Commentant la récente analyse de Jacques Parizeau sur l’importance de notre endettement, un lecteur du Devoir suggère qu’une façon simple de couper dans la complexité des changements d’approche comptable au fil des ans est de se pencher sur l’importance du service de la dette par rapport aux dépenses du gouvernement.
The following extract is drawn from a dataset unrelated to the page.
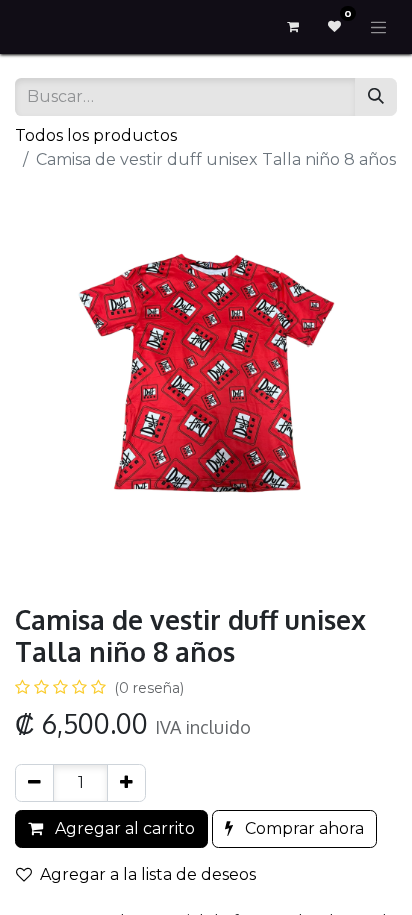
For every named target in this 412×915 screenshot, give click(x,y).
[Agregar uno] (126, 783)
Actuellement, ce rapport serait de 8,6%. Le lecteur conclut qu’un tel coût pour notre dette «n’est pas dramatique», sans fournir les critères pour comprendre son jugement.
Le long texte de Parizeau, «Les finances publiques du Québec, un désastre ?», reprend la présentation de la situation telle que faite à plusieurs reprises par Louis Gill, professeur retraité de l’UQAM. Elle se justifie par l’effort de se situer dans l’actualité, soit la réaction aux décisions du gouvernement de couper dans les subventions aux universités, dans les fonds de recherche gouvernementaux, dans l’aide sociale, dans le budget d’Emploi-Québec, dans les services de garde, etc. «Ne surdramatisons pas notre endettement», propose Paarizeau dans la première partie du texte.
Par rapport à ce qu’en dit le gouvernement, Parizeau propose de faire des distinctions pour mieux voir la situation, en revenant sur les différences entre la dette brute, la dette nette, la somme des déficits cumulés et la prise en compte du déficit actuariel des fonds de pension des employés du secteur public suite à une réforme comptable qui a eu lieu en 1997, et en y ajoutant la part du Québec dans la dette fédérale. Il s’est proposé de regarder les dépenses et les revenus consolidés de chaque année, pour conclure que «les gouvernements du Québec ont réussi à maintenir des «équilibres budgétaires satisfaisants» depuis environ 15 ans.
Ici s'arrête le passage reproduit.